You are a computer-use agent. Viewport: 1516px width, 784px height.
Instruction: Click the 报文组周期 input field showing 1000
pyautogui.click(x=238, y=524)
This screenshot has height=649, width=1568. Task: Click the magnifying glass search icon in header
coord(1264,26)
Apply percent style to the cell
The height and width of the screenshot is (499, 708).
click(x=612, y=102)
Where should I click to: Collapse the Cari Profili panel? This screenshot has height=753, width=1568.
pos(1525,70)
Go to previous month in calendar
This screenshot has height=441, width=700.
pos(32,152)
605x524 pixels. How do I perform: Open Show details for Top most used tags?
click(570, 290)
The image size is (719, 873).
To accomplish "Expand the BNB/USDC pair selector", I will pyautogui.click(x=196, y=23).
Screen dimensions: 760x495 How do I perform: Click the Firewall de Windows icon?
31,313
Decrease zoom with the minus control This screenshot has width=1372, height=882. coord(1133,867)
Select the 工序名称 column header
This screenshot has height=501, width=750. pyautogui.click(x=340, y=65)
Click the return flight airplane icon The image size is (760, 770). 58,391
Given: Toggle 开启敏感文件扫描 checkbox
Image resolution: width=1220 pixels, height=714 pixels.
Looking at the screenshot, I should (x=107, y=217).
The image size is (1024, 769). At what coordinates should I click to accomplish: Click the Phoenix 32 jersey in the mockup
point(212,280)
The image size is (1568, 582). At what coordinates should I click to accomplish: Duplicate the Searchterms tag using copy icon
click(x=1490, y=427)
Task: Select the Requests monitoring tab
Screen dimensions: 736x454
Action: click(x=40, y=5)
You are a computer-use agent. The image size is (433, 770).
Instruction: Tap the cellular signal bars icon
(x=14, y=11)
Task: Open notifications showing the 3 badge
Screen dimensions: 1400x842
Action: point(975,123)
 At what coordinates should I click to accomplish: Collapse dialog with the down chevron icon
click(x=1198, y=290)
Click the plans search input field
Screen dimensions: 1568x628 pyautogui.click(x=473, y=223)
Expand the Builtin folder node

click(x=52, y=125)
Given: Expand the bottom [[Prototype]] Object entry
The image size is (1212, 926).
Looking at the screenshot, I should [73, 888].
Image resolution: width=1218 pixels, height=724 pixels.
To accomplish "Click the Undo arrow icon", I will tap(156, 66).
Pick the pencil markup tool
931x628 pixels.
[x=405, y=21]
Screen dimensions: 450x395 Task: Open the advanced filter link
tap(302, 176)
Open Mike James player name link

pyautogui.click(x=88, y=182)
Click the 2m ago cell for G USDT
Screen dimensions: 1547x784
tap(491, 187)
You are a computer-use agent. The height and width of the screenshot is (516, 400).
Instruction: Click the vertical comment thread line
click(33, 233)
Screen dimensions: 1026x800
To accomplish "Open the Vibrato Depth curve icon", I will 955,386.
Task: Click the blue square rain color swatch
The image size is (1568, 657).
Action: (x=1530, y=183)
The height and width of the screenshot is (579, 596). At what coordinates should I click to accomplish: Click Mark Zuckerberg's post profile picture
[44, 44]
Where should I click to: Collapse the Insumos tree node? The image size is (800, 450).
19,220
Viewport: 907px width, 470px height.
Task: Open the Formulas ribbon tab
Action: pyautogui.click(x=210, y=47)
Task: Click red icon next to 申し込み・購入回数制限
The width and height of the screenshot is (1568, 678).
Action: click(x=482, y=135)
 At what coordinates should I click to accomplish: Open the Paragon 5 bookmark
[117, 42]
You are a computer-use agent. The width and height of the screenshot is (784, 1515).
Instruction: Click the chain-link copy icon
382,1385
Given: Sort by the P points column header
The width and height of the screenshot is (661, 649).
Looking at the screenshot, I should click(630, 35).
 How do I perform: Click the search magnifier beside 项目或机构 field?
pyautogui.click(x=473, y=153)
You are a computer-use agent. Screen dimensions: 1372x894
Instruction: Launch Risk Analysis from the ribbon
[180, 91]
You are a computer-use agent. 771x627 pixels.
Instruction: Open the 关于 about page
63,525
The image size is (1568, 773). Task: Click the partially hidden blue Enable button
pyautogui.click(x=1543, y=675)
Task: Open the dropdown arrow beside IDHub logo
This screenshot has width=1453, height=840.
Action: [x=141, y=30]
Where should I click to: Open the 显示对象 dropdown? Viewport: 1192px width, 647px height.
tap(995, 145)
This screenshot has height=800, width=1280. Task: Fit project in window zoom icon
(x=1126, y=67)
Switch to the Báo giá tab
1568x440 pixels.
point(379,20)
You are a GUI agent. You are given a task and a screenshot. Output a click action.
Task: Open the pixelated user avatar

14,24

INSTRUCTIONS TO FOLLOW ▸
Write out exactly the lines from the start of the material through the line with "The image size is (719, 873).". No other output is expected.

WRITTEN RESPONSE ▸
You are a computer-use agent. Viewport: 1516px width, 784px height.
Instruction: Click the 报文组周期 input field showing 1000
pyautogui.click(x=238, y=524)
This screenshot has height=649, width=1568. Task: Click the magnifying glass search icon in header
coord(1264,26)
Apply percent style to the cell
The height and width of the screenshot is (499, 708).
click(x=612, y=102)
Where should I click to: Collapse the Cari Profili panel? This screenshot has height=753, width=1568.
pos(1525,70)
Go to previous month in calendar
This screenshot has height=441, width=700.
pos(32,152)
605x524 pixels. How do I perform: Open Show details for Top most used tags?
click(570, 290)
The image size is (719, 873).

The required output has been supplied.